• Data for finding items shown on a screen
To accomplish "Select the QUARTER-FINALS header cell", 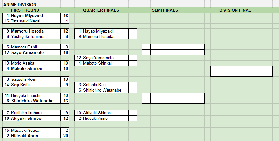I will coord(101,10).
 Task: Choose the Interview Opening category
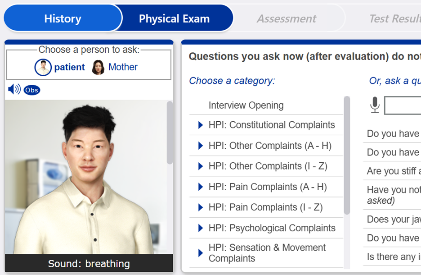[246, 105]
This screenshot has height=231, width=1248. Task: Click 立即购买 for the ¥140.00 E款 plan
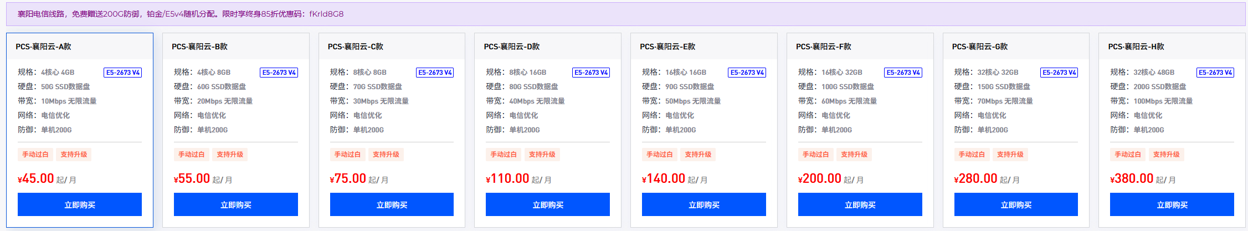704,204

• Goal
Rewrite the data from the line holding "This screenshot has" through the end, inclusive, changing "Click" to "Tap" and keeping everything else the same. Leave the pictures out of your answer.

• Result of this exercise
This screenshot has height=231, width=1248. Task: Tap 立即购买 for the ¥140.00 E款 plan
704,204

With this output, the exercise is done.